This Amsterdam loft was designed as a public open space or square would. By placing volumes and elements in the open space, different places are created without the use of walls, doors or hallways. The elements that structure the space, and the way people move through the house, are a piece of remaining structural wall, the stairs to the roof terrace, a big concrete kitchen isle and two ‘boxes’. One box contains a small separate room that can be used as a nursery or study, the other is part bathroom, and part toilet. This ‘bath-box’ separates the sleeping-area from the rest of the house. A glass sliding door provides privacy in the bathroom and the sleeping-area if necessary.

The second box, the nursery, was designed as an ad-on that could be constructed when necessary. Some pictures therefore show the loft as it was for the first three years, other photos show the recently build room for a baby. The room is placed on the floor (and to the existing walls) through rubber connections and can be taken away by future inhabitants without causing any harm to the place.

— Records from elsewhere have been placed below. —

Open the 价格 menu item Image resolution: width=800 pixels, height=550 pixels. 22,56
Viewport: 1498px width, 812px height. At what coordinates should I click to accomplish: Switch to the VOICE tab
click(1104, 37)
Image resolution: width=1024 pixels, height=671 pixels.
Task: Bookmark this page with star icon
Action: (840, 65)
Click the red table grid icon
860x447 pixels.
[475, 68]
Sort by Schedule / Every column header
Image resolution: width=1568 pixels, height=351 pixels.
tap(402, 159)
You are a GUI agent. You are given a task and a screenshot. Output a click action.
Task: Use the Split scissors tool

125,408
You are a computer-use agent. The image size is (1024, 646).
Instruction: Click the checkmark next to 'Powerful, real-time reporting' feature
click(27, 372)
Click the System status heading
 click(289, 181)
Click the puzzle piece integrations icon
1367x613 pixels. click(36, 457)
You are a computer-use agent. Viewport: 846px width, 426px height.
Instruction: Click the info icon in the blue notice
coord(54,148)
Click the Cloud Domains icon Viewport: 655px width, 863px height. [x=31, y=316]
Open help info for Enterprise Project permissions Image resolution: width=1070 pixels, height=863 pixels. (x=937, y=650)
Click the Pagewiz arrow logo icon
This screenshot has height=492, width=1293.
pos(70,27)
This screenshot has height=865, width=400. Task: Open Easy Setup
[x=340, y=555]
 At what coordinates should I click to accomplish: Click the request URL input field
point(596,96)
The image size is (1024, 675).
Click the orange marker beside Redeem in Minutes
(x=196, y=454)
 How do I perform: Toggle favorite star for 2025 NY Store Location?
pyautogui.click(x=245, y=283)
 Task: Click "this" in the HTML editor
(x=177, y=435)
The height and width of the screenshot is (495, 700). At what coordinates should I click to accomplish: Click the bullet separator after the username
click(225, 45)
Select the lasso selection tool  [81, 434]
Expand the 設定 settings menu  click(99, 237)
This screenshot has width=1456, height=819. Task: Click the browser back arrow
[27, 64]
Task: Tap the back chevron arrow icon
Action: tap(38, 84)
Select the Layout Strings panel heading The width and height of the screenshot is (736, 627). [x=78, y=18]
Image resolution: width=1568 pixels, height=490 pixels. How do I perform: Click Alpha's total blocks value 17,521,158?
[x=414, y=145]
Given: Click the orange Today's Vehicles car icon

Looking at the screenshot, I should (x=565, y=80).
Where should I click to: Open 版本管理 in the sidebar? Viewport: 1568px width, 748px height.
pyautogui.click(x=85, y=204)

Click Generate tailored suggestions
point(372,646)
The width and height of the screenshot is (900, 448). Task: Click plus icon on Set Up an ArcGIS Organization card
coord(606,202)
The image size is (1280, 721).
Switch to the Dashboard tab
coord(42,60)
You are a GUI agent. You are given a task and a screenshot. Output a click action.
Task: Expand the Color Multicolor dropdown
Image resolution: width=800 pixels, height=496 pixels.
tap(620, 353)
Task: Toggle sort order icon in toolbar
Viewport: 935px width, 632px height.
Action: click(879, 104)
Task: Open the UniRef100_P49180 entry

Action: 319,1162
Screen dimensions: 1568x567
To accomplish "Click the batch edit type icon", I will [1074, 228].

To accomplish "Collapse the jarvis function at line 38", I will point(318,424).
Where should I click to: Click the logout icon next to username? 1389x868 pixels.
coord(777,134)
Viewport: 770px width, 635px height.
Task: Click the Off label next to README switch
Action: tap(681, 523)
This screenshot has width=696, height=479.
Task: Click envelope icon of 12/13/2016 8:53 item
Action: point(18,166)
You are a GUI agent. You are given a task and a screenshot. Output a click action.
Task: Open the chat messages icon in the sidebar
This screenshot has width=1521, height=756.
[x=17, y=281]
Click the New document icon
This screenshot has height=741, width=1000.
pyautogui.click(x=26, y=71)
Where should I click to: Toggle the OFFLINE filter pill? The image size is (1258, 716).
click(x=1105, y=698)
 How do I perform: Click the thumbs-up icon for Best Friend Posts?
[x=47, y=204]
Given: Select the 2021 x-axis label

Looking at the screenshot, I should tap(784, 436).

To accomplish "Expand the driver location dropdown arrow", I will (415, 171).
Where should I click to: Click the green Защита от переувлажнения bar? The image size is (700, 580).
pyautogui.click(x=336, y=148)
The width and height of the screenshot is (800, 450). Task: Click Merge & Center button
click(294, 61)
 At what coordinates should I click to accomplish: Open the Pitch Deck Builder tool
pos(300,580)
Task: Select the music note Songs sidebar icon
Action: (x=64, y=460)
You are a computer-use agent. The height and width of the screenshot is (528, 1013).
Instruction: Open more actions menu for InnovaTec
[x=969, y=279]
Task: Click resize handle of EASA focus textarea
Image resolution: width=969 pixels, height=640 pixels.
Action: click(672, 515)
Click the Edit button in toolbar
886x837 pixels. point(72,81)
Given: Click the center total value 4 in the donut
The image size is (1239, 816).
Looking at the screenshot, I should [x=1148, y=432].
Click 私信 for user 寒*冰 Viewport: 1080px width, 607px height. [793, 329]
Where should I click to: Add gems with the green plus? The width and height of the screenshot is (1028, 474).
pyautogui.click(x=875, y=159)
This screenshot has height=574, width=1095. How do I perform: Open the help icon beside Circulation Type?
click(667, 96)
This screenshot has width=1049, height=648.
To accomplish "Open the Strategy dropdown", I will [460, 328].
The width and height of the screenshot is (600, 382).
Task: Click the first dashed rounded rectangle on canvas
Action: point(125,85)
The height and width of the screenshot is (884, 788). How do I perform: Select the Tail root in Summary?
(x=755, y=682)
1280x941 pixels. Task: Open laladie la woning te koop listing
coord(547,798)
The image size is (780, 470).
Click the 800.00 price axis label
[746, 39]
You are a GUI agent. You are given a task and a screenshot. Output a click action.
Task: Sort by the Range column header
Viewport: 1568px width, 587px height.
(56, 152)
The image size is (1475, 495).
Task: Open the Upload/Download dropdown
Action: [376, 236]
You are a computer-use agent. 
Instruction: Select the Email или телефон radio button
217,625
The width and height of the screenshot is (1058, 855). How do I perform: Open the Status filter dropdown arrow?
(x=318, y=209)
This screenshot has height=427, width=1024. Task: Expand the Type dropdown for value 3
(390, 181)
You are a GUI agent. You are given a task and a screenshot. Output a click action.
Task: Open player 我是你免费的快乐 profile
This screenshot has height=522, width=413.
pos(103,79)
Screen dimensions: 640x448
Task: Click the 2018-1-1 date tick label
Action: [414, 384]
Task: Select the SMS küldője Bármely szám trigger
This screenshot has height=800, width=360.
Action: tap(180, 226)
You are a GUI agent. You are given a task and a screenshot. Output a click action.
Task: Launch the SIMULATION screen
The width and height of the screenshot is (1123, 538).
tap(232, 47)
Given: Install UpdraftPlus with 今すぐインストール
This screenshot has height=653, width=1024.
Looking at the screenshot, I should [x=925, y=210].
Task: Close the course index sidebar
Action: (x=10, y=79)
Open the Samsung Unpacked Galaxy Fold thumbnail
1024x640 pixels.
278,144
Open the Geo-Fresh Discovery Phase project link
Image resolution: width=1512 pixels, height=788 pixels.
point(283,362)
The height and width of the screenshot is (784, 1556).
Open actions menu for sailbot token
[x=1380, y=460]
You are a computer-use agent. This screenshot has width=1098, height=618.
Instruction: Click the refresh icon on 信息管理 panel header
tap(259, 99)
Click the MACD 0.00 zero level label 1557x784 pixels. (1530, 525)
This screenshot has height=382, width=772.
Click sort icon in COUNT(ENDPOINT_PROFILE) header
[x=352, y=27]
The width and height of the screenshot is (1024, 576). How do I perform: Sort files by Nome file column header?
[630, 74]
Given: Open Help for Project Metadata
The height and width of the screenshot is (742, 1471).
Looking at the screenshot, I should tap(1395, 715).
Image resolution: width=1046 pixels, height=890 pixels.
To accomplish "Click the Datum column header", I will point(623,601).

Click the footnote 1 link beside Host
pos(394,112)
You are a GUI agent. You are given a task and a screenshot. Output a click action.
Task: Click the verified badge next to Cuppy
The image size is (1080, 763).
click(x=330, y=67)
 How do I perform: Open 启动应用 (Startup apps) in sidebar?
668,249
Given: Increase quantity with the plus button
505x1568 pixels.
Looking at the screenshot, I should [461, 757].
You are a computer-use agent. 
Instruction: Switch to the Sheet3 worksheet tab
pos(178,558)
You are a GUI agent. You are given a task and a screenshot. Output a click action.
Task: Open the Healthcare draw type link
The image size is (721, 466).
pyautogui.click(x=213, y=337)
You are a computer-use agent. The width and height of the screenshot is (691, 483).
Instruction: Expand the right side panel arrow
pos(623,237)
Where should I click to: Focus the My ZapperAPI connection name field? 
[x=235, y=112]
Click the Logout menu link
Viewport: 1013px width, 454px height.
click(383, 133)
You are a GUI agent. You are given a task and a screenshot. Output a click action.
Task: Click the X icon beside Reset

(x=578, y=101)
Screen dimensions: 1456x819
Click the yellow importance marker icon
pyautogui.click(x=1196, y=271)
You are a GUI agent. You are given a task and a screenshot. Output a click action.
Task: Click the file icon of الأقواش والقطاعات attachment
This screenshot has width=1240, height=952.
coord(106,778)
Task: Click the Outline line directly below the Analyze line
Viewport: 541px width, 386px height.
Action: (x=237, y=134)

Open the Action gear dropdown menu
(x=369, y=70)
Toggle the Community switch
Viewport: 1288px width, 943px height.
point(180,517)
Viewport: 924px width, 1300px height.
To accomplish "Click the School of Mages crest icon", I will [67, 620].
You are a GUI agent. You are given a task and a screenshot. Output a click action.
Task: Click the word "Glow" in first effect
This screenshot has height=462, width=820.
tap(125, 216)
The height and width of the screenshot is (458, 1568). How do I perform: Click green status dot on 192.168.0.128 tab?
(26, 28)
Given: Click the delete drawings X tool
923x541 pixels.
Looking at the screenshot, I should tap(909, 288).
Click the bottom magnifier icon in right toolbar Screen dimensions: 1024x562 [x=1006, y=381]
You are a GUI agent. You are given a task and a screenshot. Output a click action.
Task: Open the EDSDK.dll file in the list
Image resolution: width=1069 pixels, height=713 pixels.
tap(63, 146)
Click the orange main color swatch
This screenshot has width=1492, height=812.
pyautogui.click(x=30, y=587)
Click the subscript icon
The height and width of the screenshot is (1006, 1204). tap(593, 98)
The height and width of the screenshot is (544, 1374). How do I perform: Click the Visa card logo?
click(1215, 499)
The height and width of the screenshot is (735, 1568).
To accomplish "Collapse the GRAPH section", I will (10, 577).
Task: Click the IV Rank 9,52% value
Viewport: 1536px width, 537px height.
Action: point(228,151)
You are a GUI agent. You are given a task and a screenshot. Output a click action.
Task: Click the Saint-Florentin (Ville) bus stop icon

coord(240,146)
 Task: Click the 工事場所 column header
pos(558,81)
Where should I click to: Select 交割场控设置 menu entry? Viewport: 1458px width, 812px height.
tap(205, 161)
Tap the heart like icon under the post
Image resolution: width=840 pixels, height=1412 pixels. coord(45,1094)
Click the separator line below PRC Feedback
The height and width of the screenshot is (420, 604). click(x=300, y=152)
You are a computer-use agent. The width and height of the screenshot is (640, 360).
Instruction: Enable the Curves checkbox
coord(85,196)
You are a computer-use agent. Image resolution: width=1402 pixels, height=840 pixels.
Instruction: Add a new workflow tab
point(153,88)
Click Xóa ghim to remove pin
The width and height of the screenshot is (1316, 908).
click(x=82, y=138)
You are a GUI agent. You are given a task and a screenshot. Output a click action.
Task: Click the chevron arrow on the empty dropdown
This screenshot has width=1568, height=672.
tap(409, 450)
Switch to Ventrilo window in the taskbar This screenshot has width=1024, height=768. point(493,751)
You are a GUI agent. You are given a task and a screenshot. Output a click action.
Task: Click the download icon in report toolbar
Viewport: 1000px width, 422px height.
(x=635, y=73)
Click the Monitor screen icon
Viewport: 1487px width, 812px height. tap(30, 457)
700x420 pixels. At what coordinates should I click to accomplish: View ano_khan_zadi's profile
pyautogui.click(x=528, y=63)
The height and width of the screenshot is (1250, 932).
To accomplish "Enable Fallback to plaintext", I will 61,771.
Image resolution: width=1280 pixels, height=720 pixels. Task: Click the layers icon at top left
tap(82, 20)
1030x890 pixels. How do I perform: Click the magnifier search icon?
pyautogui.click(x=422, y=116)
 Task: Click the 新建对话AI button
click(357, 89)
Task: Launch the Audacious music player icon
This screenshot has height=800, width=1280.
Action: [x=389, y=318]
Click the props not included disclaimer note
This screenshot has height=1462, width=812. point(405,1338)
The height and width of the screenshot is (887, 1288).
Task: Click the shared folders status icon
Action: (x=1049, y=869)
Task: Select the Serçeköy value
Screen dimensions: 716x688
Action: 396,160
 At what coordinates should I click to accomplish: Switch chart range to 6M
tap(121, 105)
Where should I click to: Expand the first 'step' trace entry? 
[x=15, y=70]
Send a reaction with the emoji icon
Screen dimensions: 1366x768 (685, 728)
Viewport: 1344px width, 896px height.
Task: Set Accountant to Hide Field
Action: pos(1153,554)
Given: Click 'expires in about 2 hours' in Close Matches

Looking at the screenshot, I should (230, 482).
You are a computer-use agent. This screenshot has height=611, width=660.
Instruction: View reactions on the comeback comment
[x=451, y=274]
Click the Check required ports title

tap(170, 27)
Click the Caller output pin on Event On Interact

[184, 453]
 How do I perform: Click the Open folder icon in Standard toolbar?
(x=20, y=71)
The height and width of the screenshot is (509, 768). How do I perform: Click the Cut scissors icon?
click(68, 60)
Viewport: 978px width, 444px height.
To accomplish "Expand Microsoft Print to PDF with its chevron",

These boxes stick put of the ‘service zone’. This is an area of little over meter wide where technical installations, storage space, the stairs leading up to the apartment and the bathtub are situated. Two roof lights make the former storage-floor a very light loft and give access to the roof terrace. Over the concrete kitchen hangs a specially designed ventilation-unit made of wenge wood and stainless steal. The bathtub is partly hidden behind shallow cupboards of zebrano wood.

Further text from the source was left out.